**INSTRUCTIONS FOR THE TASK:** Write out exactly the lines below that run from the line containing "You are a computer-use agent. Viewport: 1125px" through the last line of the records.

________________________

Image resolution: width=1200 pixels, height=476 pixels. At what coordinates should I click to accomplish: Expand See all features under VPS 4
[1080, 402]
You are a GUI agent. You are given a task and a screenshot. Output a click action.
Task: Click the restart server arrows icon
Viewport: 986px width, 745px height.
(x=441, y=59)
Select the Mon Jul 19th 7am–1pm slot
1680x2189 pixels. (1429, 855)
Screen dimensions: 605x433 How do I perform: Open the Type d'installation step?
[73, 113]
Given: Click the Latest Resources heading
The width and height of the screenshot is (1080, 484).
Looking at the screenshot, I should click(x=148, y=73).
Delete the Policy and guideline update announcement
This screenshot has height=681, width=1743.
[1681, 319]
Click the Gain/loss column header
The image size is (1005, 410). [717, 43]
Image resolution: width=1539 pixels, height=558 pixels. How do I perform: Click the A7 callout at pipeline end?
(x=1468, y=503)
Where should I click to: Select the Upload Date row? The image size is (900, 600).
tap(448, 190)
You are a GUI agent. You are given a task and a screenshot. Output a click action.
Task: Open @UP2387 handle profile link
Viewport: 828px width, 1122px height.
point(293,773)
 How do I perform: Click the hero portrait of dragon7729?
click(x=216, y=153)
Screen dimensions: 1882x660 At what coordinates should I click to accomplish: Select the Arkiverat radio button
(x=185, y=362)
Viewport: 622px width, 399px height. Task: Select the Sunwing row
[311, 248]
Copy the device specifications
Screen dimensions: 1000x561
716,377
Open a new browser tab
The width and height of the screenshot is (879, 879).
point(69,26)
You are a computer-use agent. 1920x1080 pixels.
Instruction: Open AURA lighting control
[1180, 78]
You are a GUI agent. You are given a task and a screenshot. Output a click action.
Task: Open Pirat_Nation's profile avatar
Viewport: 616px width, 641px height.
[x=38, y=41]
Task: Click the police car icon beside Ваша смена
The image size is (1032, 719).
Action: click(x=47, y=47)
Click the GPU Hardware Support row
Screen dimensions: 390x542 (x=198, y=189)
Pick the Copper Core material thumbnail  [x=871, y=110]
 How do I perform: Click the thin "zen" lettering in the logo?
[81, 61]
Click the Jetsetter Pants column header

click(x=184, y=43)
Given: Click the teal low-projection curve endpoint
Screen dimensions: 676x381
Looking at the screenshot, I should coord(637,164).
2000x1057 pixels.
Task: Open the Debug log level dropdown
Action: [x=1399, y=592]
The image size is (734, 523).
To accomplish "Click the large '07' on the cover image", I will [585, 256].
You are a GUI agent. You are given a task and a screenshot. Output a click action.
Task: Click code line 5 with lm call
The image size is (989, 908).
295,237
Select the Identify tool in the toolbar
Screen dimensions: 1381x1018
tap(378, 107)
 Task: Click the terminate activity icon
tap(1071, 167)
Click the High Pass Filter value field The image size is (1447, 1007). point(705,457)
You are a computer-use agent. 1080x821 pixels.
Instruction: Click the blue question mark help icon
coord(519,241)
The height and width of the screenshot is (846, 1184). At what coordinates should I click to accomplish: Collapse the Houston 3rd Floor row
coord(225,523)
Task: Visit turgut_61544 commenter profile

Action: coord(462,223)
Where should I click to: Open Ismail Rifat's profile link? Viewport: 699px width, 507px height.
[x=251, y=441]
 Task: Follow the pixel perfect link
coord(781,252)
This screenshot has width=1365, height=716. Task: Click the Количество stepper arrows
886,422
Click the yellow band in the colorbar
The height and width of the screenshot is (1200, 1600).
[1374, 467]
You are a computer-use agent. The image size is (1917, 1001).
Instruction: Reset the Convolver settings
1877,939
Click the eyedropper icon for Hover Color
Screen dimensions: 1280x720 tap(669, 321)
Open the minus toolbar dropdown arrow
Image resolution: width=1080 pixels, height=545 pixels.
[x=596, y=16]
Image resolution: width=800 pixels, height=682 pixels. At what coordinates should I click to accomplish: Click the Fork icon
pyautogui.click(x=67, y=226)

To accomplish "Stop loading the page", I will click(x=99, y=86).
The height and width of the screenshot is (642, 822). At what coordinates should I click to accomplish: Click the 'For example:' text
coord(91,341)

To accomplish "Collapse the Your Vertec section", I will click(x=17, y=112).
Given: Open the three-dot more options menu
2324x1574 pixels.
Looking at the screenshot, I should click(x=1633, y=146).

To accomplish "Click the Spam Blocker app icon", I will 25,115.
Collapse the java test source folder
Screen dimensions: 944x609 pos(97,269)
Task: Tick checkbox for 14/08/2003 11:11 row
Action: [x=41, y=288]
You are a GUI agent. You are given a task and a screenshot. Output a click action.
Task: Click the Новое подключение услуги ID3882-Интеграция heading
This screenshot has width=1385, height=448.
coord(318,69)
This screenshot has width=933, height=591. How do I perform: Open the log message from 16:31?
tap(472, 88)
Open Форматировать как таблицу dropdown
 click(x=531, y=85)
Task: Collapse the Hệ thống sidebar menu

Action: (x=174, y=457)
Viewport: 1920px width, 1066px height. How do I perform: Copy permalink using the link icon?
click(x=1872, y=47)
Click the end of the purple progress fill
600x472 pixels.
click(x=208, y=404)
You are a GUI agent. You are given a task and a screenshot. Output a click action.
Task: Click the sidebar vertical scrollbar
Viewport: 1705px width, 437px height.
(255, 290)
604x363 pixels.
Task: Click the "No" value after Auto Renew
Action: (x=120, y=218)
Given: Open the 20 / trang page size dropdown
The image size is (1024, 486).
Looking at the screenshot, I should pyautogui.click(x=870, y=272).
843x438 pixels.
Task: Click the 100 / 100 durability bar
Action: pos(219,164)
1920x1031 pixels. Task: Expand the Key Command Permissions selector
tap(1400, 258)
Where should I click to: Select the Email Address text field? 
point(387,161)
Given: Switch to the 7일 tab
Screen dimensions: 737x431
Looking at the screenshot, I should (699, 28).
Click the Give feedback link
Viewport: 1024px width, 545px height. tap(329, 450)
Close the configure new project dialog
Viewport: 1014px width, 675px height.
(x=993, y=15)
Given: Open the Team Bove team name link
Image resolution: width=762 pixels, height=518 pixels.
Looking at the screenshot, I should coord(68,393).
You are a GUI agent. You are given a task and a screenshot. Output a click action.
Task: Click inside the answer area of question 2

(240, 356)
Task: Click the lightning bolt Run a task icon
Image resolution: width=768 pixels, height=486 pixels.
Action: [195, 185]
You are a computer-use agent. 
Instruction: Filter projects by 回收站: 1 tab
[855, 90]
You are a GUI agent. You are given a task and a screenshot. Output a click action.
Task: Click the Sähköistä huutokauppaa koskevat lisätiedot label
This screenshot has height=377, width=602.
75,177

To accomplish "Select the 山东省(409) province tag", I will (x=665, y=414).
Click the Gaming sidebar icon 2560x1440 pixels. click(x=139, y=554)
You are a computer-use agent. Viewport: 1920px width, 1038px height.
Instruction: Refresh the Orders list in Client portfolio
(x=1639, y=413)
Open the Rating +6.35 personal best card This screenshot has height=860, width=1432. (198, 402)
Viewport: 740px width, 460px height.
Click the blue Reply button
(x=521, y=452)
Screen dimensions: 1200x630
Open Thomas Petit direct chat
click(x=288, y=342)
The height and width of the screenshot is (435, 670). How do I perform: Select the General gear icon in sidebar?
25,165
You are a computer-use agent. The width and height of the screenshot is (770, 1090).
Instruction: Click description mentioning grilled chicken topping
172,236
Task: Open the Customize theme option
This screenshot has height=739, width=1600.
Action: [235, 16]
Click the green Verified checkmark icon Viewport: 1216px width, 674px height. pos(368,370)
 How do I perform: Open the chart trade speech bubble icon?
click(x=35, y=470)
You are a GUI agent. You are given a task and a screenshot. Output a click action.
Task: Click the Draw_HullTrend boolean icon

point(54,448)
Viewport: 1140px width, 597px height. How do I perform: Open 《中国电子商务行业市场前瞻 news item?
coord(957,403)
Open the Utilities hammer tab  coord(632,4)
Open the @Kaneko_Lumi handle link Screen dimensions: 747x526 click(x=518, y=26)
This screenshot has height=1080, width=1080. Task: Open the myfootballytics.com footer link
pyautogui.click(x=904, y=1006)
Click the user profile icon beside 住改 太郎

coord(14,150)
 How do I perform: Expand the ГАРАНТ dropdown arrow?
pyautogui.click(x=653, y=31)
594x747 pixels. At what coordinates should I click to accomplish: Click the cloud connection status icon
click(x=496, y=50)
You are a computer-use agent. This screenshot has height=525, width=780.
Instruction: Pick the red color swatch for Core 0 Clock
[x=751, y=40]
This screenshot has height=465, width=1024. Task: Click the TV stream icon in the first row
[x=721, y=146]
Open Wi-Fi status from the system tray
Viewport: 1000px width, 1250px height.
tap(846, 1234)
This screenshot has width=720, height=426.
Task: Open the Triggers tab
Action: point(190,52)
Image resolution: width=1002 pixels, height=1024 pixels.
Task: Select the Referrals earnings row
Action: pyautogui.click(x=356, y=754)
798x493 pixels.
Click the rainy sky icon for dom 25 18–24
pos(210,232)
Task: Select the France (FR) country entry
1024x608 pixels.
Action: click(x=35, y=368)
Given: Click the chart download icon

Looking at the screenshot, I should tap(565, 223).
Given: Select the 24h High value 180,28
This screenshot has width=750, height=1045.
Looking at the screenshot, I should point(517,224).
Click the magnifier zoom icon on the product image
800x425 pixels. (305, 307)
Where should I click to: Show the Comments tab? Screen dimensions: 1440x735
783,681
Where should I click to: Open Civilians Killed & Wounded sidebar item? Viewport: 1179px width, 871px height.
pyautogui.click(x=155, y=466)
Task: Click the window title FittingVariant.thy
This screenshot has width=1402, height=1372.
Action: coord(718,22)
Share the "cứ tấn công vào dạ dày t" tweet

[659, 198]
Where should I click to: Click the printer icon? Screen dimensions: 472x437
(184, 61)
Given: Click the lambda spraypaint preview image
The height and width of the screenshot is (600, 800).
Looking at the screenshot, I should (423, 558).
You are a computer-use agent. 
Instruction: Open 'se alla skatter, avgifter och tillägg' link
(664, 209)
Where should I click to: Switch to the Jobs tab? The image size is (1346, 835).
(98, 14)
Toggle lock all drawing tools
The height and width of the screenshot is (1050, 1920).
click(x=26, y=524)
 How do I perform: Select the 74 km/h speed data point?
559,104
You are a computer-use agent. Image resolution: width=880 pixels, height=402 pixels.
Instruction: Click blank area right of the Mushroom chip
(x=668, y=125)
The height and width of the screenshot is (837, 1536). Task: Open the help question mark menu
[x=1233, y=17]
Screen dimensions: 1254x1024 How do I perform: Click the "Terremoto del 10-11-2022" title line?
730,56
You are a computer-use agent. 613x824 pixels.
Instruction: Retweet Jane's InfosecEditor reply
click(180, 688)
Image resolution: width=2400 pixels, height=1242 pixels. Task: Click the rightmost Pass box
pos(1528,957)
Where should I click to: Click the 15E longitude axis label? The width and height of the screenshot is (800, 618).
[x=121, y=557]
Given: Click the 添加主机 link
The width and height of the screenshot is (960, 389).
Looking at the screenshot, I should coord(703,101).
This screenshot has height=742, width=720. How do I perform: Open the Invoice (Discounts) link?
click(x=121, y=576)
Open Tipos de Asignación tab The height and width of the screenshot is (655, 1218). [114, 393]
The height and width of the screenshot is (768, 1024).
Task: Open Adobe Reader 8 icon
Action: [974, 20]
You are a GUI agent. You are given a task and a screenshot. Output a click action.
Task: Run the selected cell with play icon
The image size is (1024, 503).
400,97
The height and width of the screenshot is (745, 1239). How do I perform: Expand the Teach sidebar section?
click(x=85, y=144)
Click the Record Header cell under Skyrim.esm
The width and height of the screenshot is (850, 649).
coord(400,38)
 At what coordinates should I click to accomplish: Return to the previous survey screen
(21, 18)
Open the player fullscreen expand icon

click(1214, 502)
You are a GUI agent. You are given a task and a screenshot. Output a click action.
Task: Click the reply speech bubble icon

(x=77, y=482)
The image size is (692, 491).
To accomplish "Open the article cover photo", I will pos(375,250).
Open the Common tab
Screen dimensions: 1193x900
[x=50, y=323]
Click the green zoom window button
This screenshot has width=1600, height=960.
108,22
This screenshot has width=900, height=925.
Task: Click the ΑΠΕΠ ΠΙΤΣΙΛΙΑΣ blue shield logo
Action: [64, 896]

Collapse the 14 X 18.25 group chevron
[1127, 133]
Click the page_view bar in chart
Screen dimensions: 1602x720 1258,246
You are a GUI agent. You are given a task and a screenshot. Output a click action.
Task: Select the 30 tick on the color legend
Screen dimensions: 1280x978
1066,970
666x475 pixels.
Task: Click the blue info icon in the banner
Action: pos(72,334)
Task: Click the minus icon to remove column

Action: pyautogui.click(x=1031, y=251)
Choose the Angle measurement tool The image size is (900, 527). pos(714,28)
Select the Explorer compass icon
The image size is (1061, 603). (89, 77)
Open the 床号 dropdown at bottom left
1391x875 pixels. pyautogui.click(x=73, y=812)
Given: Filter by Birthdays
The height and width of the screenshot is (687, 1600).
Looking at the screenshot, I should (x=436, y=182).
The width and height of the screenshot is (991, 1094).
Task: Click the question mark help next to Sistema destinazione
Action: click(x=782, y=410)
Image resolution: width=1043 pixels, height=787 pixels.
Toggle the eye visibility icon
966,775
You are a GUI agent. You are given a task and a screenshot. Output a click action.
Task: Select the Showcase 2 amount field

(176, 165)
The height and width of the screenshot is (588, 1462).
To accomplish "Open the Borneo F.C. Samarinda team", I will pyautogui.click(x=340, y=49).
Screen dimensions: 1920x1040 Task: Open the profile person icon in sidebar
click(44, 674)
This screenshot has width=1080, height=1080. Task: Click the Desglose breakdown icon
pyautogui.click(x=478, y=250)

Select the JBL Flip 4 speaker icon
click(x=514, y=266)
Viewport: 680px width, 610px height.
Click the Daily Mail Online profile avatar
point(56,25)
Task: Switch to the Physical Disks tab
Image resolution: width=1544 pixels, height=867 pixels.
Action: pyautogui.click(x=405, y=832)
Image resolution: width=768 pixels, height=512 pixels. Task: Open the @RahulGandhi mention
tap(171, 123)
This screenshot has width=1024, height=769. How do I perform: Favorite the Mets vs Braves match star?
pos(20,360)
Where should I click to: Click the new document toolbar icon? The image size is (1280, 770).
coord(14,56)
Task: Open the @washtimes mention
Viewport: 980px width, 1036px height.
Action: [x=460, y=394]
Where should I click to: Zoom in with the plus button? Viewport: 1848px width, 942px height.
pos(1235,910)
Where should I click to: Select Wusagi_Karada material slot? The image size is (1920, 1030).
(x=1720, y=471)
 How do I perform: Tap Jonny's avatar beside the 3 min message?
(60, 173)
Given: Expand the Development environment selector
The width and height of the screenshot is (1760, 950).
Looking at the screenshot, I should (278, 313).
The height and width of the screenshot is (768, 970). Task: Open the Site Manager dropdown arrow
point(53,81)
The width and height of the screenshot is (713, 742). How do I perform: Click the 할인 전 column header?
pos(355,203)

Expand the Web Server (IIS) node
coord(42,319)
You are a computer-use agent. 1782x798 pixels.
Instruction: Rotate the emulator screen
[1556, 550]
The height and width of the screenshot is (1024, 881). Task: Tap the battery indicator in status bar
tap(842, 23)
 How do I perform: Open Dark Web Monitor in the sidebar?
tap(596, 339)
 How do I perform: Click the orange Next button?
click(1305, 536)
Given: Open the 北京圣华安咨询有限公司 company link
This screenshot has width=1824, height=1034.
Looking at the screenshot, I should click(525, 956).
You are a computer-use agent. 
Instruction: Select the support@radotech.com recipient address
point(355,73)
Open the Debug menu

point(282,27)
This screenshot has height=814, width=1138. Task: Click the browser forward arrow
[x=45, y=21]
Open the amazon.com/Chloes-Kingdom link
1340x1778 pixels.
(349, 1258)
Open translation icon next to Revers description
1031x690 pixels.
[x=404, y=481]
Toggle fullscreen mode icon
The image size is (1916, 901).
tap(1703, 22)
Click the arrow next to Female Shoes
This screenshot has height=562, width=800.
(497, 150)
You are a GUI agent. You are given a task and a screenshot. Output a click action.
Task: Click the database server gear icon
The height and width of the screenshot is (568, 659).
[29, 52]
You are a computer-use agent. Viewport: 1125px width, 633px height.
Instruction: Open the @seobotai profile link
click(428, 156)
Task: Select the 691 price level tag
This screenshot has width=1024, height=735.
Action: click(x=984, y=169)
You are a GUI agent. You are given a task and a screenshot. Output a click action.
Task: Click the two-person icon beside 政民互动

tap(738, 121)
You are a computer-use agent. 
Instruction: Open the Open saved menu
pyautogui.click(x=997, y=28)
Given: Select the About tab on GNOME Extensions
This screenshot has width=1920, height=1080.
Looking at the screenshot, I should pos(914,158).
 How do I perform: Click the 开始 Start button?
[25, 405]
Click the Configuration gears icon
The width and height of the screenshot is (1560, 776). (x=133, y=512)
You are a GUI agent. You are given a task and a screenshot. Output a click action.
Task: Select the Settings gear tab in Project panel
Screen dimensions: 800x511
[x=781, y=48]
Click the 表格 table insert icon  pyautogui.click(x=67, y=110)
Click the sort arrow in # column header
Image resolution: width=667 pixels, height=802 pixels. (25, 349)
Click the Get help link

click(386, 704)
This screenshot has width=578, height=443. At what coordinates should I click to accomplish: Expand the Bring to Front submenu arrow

________________________

**YOUR RESPONSE:**
You are a computer-use agent. Viewport: 1125px width, 633px height.
Instruction: Open the @seobotai profile link
click(428, 156)
Task: Select the 691 price level tag
This screenshot has width=1024, height=735.
Action: click(x=984, y=169)
You are a GUI agent. You are given a task and a screenshot. Output a click action.
Task: Click the two-person icon beside 政民互动

tap(738, 121)
You are a computer-use agent. 
Instruction: Open the Open saved menu
pyautogui.click(x=997, y=28)
Given: Select the About tab on GNOME Extensions
This screenshot has width=1920, height=1080.
Looking at the screenshot, I should pos(914,158).
 How do I perform: Click the 开始 Start button?
[25, 405]
Click the Configuration gears icon
The width and height of the screenshot is (1560, 776). (x=133, y=512)
You are a GUI agent. You are given a task and a screenshot. Output a click action.
Task: Select the Settings gear tab in Project panel
Screen dimensions: 800x511
[x=781, y=48]
Click the 表格 table insert icon  pyautogui.click(x=67, y=110)
Click the sort arrow in # column header
Image resolution: width=667 pixels, height=802 pixels. (25, 349)
Click the Get help link

click(386, 704)
This screenshot has width=578, height=443. At what coordinates should I click to accomplish: Expand the Bring to Front submenu arrow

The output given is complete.